As someone who flies more than a quarter-million miles a year, I take airline safety seriously. Along with the Interstate Highway System and our communications networks, the U.S. aviation infrastructure brings our vast country together and drives the commerce that makes us strong. This makes it a target—something we need to protect.
Extraordinary amounts of money and effort have gone into airline safety since 9/11. The government, for example, brought most of the disparate agencies responsible for homeland security—including domestic and international air travel—under one roof. Part of this apparatus is the Transportation Security Administration (TSA), which eliminated many of the existing weaknesses in the system and upgraded security across the board, including better screening of all checked luggage and cargo.
Fortunately, no new attacks have taken place. While we’ve experienced some close calls, we’ve been both lucky and successful. The two probably go hand in hand. The government agencies responsible for protecting us, while misguided at times, have for the most part worked smart, seeking to prevent attacks in the planning stages. We owe the government our thanks for a job well done.
Still, the U.S. system of government depends on the confidence and approval of the public. While the TSA has kept us safe, some of its actions have appeared silly, unnecessarily violating our privacy and inconveniencing us. As a result, these procedures have turned the agency into a subject of often-deserved ridicule.
The color-coded terror alert system, for example, which the TSA ultimately dropped, hurt its credibility. While the system had five alert levels, we remained at orange—one notch below the highest alert level (red)—for all nine years the system existed. Saturday Night Live and other comedy shows had fun lambasting it. Is it any wonder the public came to consider color-coding meaningless?

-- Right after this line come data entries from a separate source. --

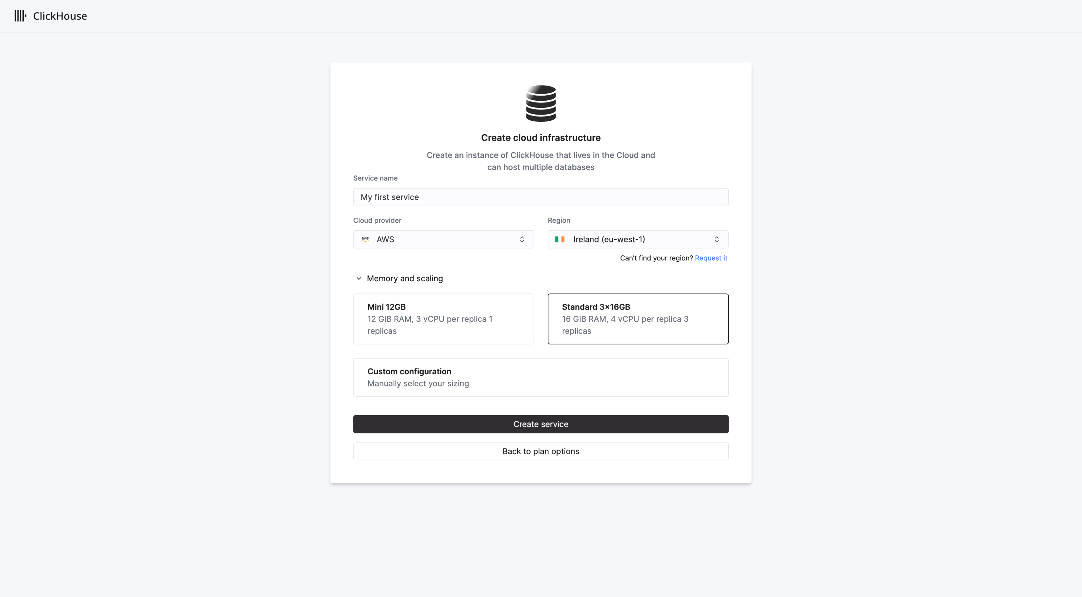Clear the My first service name field
This screenshot has width=1082, height=597.
point(540,197)
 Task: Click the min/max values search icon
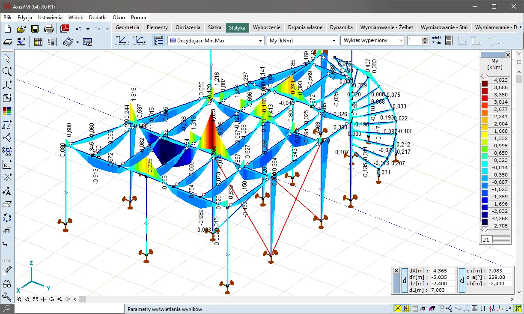(x=437, y=40)
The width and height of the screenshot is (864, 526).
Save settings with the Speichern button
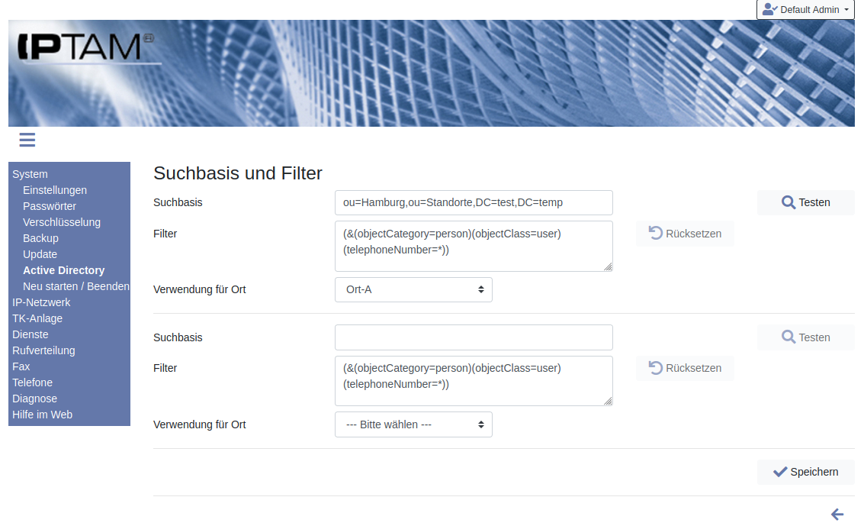click(805, 472)
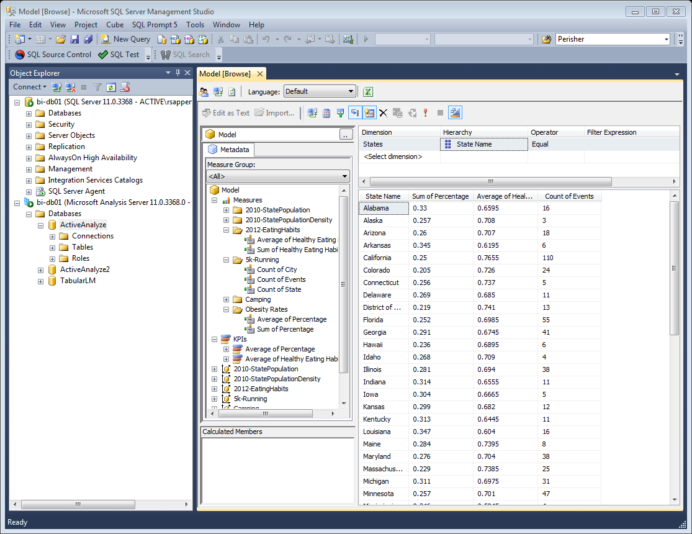This screenshot has height=534, width=692.
Task: Click the Disconnect icon in Object Explorer
Action: tap(71, 88)
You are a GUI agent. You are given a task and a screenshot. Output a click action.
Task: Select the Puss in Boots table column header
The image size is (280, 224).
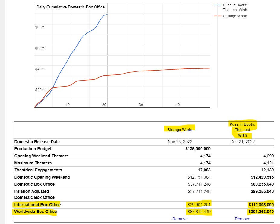[242, 130]
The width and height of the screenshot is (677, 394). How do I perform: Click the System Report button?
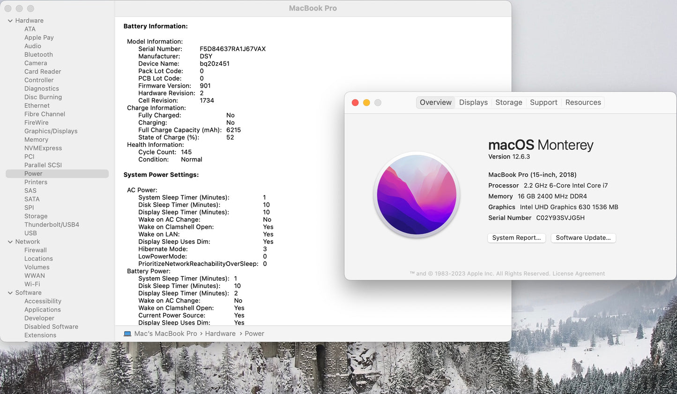click(x=516, y=238)
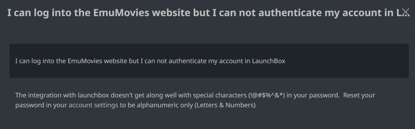Open the account settings link

[93, 106]
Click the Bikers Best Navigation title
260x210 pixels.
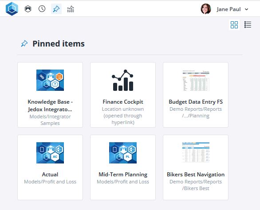pyautogui.click(x=196, y=175)
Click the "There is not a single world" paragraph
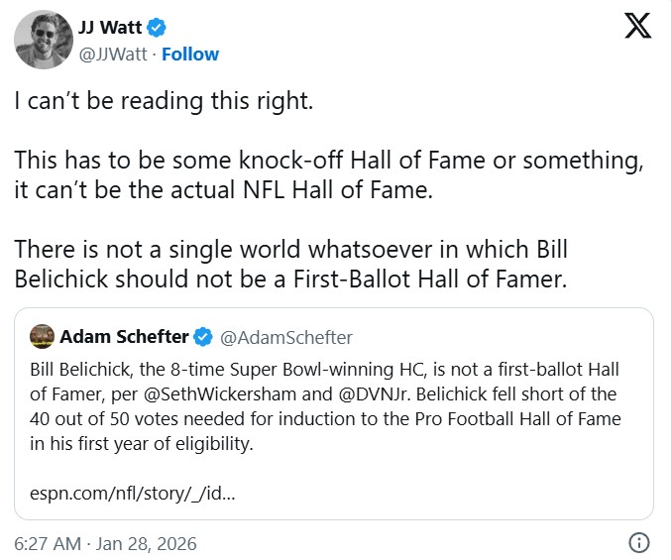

Many people asked the obvious question: If the government is wasting time and money on this, how many other stupid things is it doing?
The TSA, while clearly well intentioned, also has been clumsy—if not knee jerk—in its reaction to rare in-flight incidents. After Richard Reid attempted to set off explosives in his sneaker, the administration ordered all air passengers to take off their shoes before going through security. It may have been a boost for sock manufacturers, but it probably didn’t do anything to enhance security. Indeed, when you pass through airport security in most other countries, no one obliges you to remove your shoes, even on flights to the United States. Hundreds of domestic and international flights have taken me through airports in France, Germany, Peru, Ecuador, China, and Japan, and not once has anyone inspected my footwear. Passengers walk through metal detectors with their shoes on.
The TSA overreacted again after Umar Farouk Abdulmutallab, the alleged “underwear bomber,” attempted to detonate explosives on a flight from Amsterdam to Detroit. This time the agency hastily decreed, among other measures, that pillows (which a prospective bomber could use to cover up while prepping explosives in his underclothes) and trips to the bathroom would be verboten during the last hour of inbound international flights. In addition, on-board screens showing the plane’s location could no longer be used. The edict was quickly rescinded, but the fact that the TSA hadn’t thought through its response damaged its credibility. What next? As one comic quipped: “We hear the underwear bomber was sitting in seat 15A, so TSA has ordered the airlines to remove seat 15A from all aircraft. That’ll take care of the problem.”
The only way the TSA can maximize our safety is to have the American people on its side. It can’t afford to squander limited good will on reactionary, sometimes silly measures it must later withdraw. The TSA needs to build itself a reputation as a thoughtful, sober, and efficient organization.